I first met this man at the beginning of January last year, our first date was a couple weeks after Christmas. We were chatting over Christmas last year (online dating) but obviously gift giving wasn’t an issue.
We’re still together now, and I love him. It’s been an amazing year with how well we get on and how much fun we have. I’ve never laughed so much with anyone before, and he seems to really care about how I’m feeling etc.
Our birthday is in the same month, his a couple weeks before mine, so I got him a gift and then he got me one.
We’ve just talked about Christmas, and he’s said that he isn’t really into gifts. He feels weird receiving them as a middle aged man (whatever that means) and he struggles to choose gifts for others (except the birthday give he chose for me was perfect). So, he just wants to do dinner and a nice night rather than gifts.

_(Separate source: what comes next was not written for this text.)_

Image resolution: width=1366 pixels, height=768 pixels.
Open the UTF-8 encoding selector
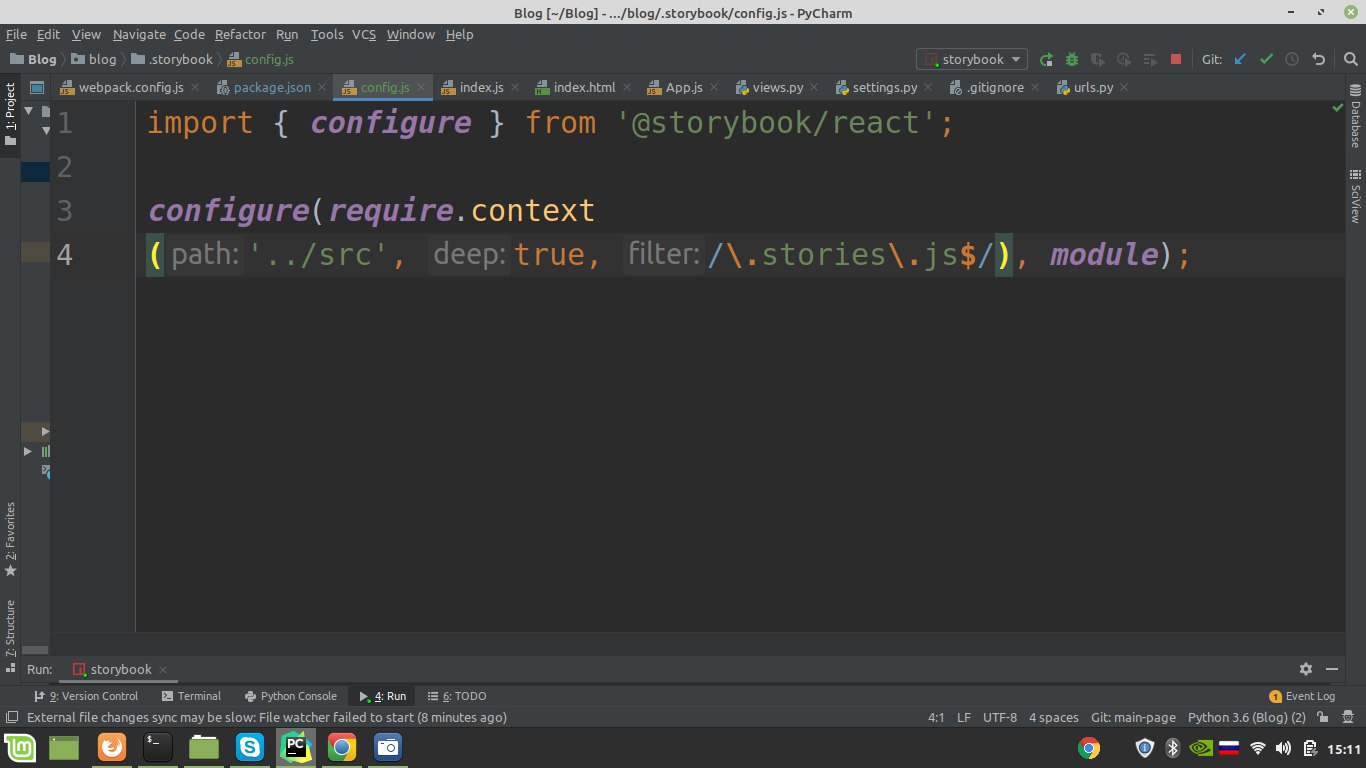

The thing is, I’m not OK with that. I had kids when I was young (22 and 23), I split with my kid’s dad when our youngest was 6 weeks old. I dated a little bit but had two young kids and a business to build so I then didn’t take for 9 years. I was celibate for 9 years and obviously no man bought me a gift or anything for years. I started dating a few years ago and met lots of men but this one stuck, so I’m not clinging onto the first guy who looked at me. I’ve been out there a lot, and he is my choice. But I don’t want to be with someone who doesn’t want to give me a Christmas or birthday gift again. I’ve already compromised; we have very different sex drives and he only wants to do it once or twice a month so that was my compromise. And now I have to compromise here too?
I love him. Everything about us is perfect except for the sex drives but we talked that out… and now this. I haven’t had a man care about me about enough to buy me a gift for over a decade and I just want him to care enough that he will.
What do I do? I can’t tell him he has to, then it’s all fake. So this is what ends us? Just feeling very upset. Over a stupid gift giving nonsense.